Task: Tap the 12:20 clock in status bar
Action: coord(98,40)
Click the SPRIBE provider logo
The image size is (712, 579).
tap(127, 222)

--

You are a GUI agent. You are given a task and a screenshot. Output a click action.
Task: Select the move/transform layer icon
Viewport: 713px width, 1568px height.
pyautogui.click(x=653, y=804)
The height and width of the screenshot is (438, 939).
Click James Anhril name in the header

PROMPT:
Please copy, exactly and with nothing else, the lines above beginning at the line that has "The height and" and ending with the line that has "Click James Anhril name in the header".

EXERCISE ANSWER:
The height and width of the screenshot is (438, 939).
Click James Anhril name in the header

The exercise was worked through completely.